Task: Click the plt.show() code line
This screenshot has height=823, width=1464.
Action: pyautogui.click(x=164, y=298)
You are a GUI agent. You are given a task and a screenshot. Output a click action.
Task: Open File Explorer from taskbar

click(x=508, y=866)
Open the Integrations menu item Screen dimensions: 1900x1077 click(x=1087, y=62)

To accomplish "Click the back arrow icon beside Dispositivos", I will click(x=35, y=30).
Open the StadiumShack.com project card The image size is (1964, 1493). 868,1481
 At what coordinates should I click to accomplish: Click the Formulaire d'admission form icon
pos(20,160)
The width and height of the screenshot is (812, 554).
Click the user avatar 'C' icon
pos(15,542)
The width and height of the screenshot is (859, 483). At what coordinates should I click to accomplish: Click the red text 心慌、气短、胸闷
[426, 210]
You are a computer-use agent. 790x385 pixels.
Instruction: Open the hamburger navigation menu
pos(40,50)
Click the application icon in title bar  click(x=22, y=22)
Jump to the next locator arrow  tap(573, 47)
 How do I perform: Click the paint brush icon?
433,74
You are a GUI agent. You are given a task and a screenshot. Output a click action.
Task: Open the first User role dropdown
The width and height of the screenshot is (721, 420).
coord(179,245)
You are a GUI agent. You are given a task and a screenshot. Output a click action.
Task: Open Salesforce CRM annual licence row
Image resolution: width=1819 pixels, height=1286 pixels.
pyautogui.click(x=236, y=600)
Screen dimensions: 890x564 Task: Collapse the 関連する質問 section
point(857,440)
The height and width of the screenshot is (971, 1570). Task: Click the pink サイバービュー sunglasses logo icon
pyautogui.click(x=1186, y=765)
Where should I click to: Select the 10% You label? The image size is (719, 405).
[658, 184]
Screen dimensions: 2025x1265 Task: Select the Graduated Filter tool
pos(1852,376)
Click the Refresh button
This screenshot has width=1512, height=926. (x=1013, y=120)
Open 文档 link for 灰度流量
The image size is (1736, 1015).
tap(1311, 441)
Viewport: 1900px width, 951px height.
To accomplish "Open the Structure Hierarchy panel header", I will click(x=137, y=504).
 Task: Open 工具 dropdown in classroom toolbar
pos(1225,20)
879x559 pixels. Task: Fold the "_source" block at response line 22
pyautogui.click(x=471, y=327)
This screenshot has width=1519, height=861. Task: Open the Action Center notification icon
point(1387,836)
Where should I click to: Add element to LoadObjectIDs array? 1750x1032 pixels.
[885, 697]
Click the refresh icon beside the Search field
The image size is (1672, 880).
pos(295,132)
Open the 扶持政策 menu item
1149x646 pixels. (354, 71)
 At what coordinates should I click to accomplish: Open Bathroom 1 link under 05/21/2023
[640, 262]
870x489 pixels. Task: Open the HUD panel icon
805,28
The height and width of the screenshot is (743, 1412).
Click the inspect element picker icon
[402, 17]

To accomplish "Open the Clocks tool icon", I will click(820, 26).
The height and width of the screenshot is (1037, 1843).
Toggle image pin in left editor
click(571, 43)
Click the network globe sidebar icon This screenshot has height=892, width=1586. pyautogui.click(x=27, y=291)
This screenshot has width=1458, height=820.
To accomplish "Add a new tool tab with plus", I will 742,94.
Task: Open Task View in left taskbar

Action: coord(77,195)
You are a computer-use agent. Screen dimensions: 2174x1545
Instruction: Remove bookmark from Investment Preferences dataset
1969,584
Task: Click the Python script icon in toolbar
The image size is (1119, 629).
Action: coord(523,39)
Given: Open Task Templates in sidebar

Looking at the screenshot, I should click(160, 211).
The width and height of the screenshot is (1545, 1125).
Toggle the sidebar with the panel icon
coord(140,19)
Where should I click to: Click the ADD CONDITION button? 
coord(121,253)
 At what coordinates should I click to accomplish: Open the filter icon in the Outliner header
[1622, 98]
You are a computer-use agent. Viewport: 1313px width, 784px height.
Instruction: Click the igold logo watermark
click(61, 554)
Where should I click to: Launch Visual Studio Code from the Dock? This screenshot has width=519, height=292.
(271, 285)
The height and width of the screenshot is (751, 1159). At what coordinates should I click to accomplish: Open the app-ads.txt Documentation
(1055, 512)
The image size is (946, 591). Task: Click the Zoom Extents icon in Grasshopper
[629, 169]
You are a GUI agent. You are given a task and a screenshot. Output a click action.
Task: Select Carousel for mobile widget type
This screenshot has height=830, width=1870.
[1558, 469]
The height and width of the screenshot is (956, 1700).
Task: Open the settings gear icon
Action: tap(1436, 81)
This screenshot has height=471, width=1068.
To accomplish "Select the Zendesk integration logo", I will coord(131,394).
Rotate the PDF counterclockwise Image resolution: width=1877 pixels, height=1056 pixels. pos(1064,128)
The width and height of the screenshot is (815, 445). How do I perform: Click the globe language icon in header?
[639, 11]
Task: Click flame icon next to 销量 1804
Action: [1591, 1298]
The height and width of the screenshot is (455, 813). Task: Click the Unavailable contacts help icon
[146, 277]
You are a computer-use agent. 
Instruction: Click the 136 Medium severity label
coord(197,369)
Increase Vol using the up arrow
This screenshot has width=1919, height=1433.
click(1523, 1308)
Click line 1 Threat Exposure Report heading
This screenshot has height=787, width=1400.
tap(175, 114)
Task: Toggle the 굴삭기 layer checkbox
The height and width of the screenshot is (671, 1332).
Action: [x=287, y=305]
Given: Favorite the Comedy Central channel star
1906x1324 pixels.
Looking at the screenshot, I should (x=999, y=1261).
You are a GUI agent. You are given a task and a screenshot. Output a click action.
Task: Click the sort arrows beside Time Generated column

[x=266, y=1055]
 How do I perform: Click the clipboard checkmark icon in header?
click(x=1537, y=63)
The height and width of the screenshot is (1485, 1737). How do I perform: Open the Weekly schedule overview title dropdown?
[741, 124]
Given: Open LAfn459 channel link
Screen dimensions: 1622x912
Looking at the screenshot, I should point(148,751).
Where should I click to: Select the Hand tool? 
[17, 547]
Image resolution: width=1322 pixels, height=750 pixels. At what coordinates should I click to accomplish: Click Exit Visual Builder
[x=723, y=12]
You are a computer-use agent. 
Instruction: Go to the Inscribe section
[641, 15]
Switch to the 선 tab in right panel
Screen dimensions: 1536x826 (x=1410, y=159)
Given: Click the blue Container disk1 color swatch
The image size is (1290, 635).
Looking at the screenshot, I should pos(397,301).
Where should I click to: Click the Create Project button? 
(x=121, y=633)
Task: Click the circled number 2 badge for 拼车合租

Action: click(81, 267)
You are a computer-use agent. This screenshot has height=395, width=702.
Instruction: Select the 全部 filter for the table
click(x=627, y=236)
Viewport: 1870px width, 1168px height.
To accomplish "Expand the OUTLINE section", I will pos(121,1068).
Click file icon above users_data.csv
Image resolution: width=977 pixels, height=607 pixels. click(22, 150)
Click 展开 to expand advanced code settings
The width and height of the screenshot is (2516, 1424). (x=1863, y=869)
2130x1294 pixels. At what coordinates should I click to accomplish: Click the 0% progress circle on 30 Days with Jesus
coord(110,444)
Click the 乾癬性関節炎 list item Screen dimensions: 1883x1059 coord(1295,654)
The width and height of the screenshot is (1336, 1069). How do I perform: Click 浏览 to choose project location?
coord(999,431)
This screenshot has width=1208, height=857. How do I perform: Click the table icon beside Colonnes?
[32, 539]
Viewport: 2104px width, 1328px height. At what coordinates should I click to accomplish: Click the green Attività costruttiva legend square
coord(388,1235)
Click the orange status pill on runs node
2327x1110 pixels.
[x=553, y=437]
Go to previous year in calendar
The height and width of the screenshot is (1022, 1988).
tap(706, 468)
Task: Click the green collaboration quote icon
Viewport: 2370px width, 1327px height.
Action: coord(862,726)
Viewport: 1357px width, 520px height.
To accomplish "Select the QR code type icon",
----
* _Brief_:
For this exercise, find all lines in the records containing the word "channel" and copy them.

* _Result below_:
Given: Favorite the Comedy Central channel star
Given: Open LAfn459 channel link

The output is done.